AUDIENCE: This is change and changed back [INAUDIBLE] configuration?

PROFESSOR: Well, right. One of them will have changed, x or y. Hm. You're repeating the configuration. So you changed something-- it be some other variable z-- and then change it back. As long as you didn't also change both x and y, that's considered invalid. Once you change x and y, you are free to repeat everything again, until the next time something gets repeated.

So I guess you have to keep track of when the x and y changes are. So it's even harder to know the history of the game, which repeats are valid and which are invalid. In this case, all that he could prove is the G1 becomes double the exponential time.

Cool. I could say a little more. In this world, it's probably good to know this fun fact. Normally, when we think of non-determinism, we think of an NP. We have existential quantifiers on the guesses. If there's at least one branch that works, then we're happy. Then, we return, yes.

You could also think of universal quantifiers, where if all of the paths going out of here end up with yes, then we're happy. You can also think of an alternating guess machine, or alternating lucky machine, where every other time it's an existential guess branch and the opposite times it's a universal guess branch.

That corresponds to two-player games in a natural way. Alternating polynomial time thing corresponds to queue set. So that would give you PSPACE.

Alternating polynomial time gives you polynomial space. Alternating polynomial space gives you exponential time. Alternating exponential time gives you exponential space. Alternating exponential space gives you double the exponential time.

So in fact, this result is stated as alternating exponential space complete, which is the same as double exponential time. So time and space are interleaved in the natural way. And if you add alternation to one layer, you get to the next layer.

So it's just fun facts. And it's useful for reasoning about these games.

One more class. We've so far talked about perfect information games, where everybody knows all the states of all the variables. You can define a private information game, where you can see some but not all of your opponent's state. You know all of your variable settings.
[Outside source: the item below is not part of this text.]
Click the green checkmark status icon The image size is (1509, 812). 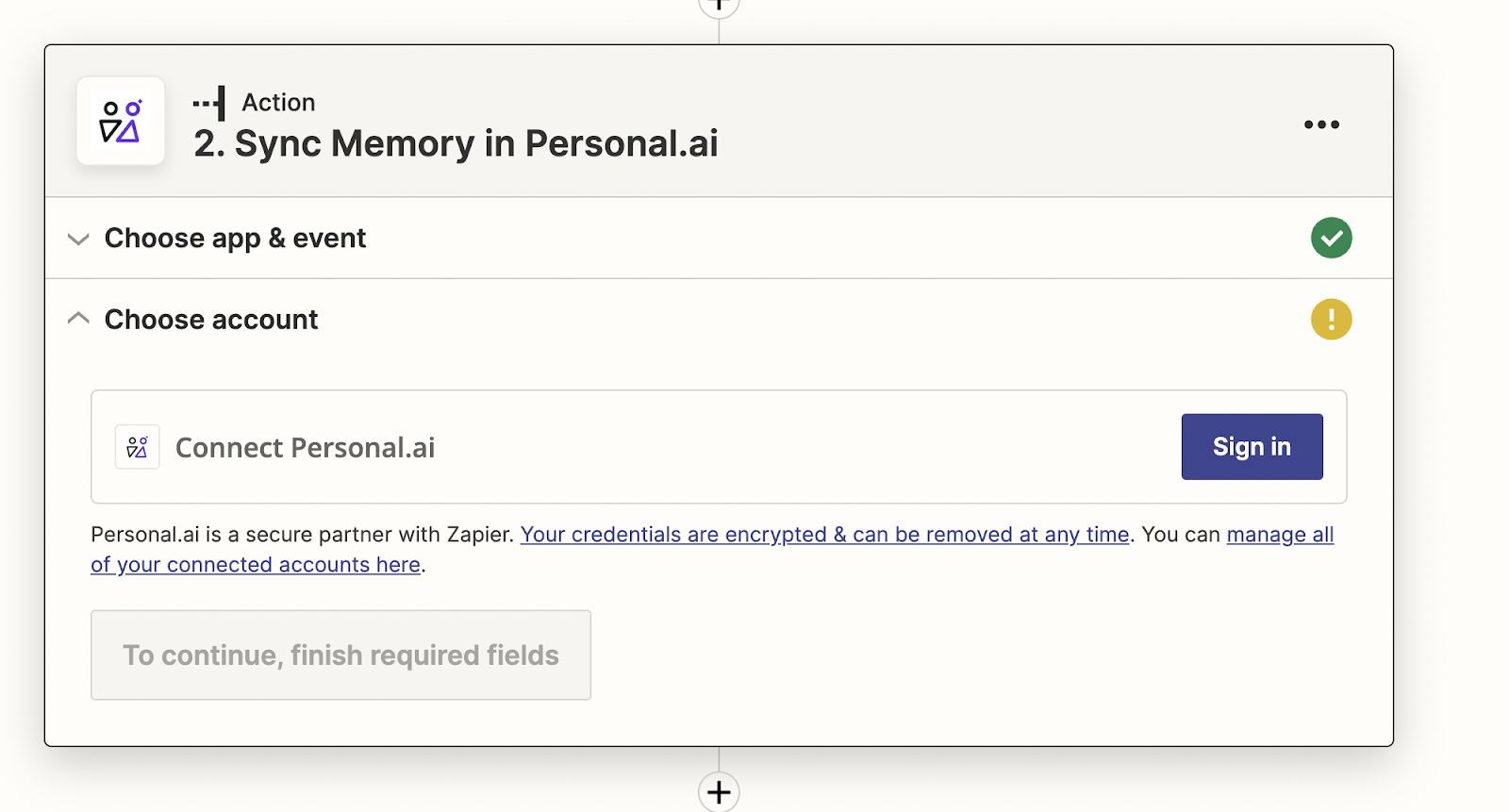(x=1331, y=238)
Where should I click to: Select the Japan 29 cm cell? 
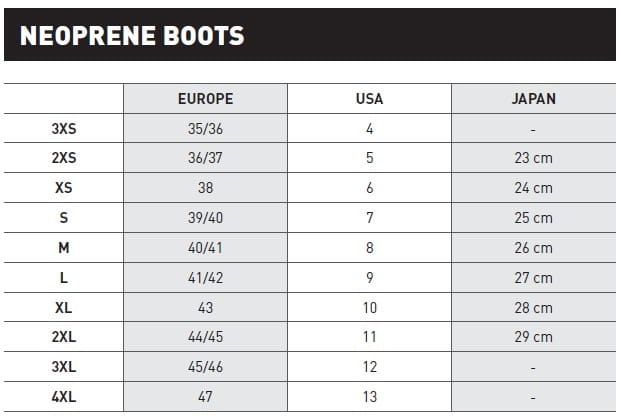[x=533, y=338]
In this setting, a slight variation on G1 and G2. We have to generalize the formula's a little bit, become double the exponential time complete, just as hard as the weird repeat rule. Private information gives you a very hard thing.

A more restricted form is when player 1 can't see anything about player 2. But player 2 can see a little bit of player 1. This is sort of a semi-blind game. In this case, G2 at least is exponential space complete. That's weaker than here.

So lots of weird separations here. There are no well-known games in these categories that have been proofed hard. But here is the version of Peek. You can redesign the Peek structure.

So you have some walls here. So you can't see whether this guy's in or this guy's out. Player 0 can only play on these guys. Player 1 can only plan on these guys. Player 1 can see all of this state, a little bit of the state. In the blind version, you can't see anything to the right.

And because they couldn't do G4, this is the G2 version, which is there's also a wall here. And you can only see red through these holes. And your opponent can see red through these holes. So you've got two different win conditions. That's G2. And so that's a version of Peek. This one is double the exponential time hard and complete. And this one is exponential space complete.

So these are like way in the deep end. But next class we'll talk about this category of team imperfect information games. And then, we even get undecidability, which is the ultimate hardness. But that's all for today.